Optics: measuring and testing – Range or remote distance finding – With photodetection
Reexamination Certificate
1999-08-06
2001-11-27
Buczinski, Stephen C. (Department: 3662)
Optics: measuring and testing
Range or remote distance finding
With photodetection
C250S339020, C250S339050, C250S342000, C356S141100, C356S141500, C356S005010, C356S370000
Reexamination Certificate
active
06323941
ABSTRACT:
TECHNICAL FIELD OF THE INVENTION
The present invention pertains in general to the electronic detection of images using both passive detection and active illumination and more particularly to a sensor assembly for detecting a combined image from these multiple sources.
BACKGROUND OF THE INVENTION
Several technologies exist for electronically collecting images. A common electronic imaging technique is the use of a television camera to collect visible optical wavelength images that become electronic signals that can be processed and stored. This type of imaging is inexpensive, can record color and can have high image resolution. However, such imaging has severe limitations under adverse conditions such as darkness, haze, dust, and clouds. It is often very important in military applications to be able to obtain an image of targets under such adverse conditions.
Another type of image collection has been developed using infrared radiation. Infrared detectors can collect images at wavelengths that can pass through optical barriers such as haze and smoke and can also produce images during hours of darkness. The technology of infrared imaging has been developed such that relatively high resolution images can be collected and such images can be collected which have multiple wavelengths that correspond to colors within the visible optical band. Infrared imaging suffers performance degradation when thermal contrast is low, such as during a rain storm.

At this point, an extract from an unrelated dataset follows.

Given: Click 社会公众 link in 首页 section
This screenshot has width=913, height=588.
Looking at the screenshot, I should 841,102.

A still further technology for imaging is termed LADAR. This stands for laser detection and ranging. This technology uses a laser that generates very short pulses of laser light. The travel time of the laser pulse from the laser to the target and back to a detector can be measured. This makes possible the determination of the range from the laser to the target. While LADAR imaging can be quite effective, it has limitations as well.

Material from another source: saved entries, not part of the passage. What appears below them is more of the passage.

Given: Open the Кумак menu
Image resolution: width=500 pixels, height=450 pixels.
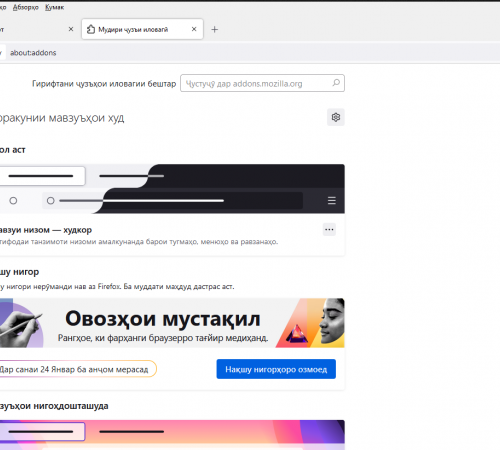Looking at the screenshot, I should coord(55,7).
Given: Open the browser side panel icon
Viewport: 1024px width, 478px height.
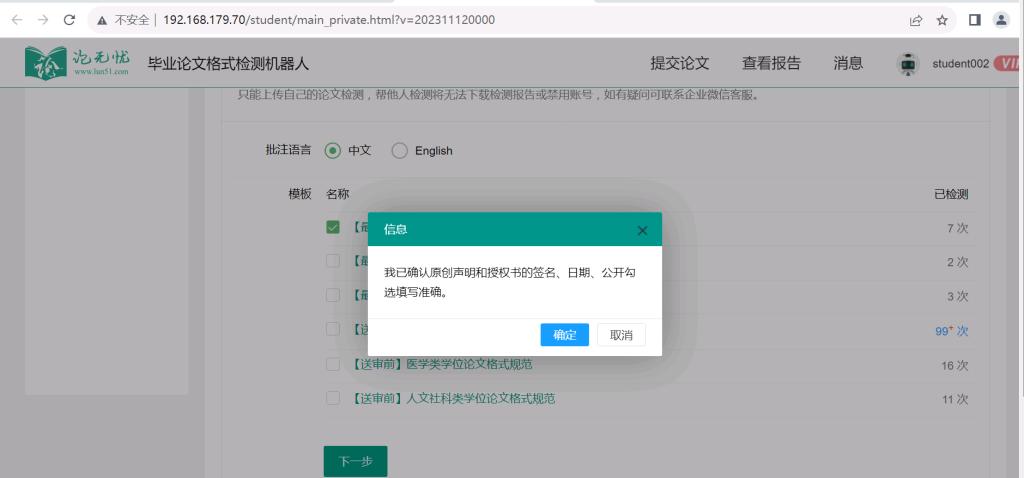Looking at the screenshot, I should 974,20.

Therefore, there exists a need for a sensor assembly with improved image collection capabilities under adverse conditions where the detected image can provide as much information as possible about potential targets in the field of the image.
SUMMARY OF THE INVENTION
A selected embodiment of the present invention is a sensor assembly for detecting a combined passive and active image for subsequently producing passive and active image data sets. The sensor assembly collects an image of the scene passively with an imager that generates a passive image data set of the scene. The passive image data set comprises a plurality of picture elements, each of which has an x (horizontal) and y (vertical) coordinate, and further has passive intensity data for the scene. A laser beam is directed at the scene and laser beam reflections are collected by the sensor assembly with the imager generating an active image data set of the scene. The active image data set comprises a plurality of picture elements wherein each element has x and y coordinates, active intensity data, and z (distance) data for the scene. The picture elements of the passive image data set are substantially registered in x and y coordinate alignment with the picture elements of the active image data set for the scene.

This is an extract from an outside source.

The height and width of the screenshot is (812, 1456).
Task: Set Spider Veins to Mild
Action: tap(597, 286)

In another embodiment of the present invention, data from the passive image data set are subsequently combined with those of the active image data set to produce a multi-dimension image data set which has a plurality of picture elements. Each picture element has an x and y coordinate. Each picture element of the multi-dimension image data set further includes the passive intensity data from the passive image data set picture element having corresponding x and y coordinates, and the active intensity and z data from the active image data set picture element having corresponding x and y coordinates.
Methods corresponding to both sensor assembly embodiments are also claimed.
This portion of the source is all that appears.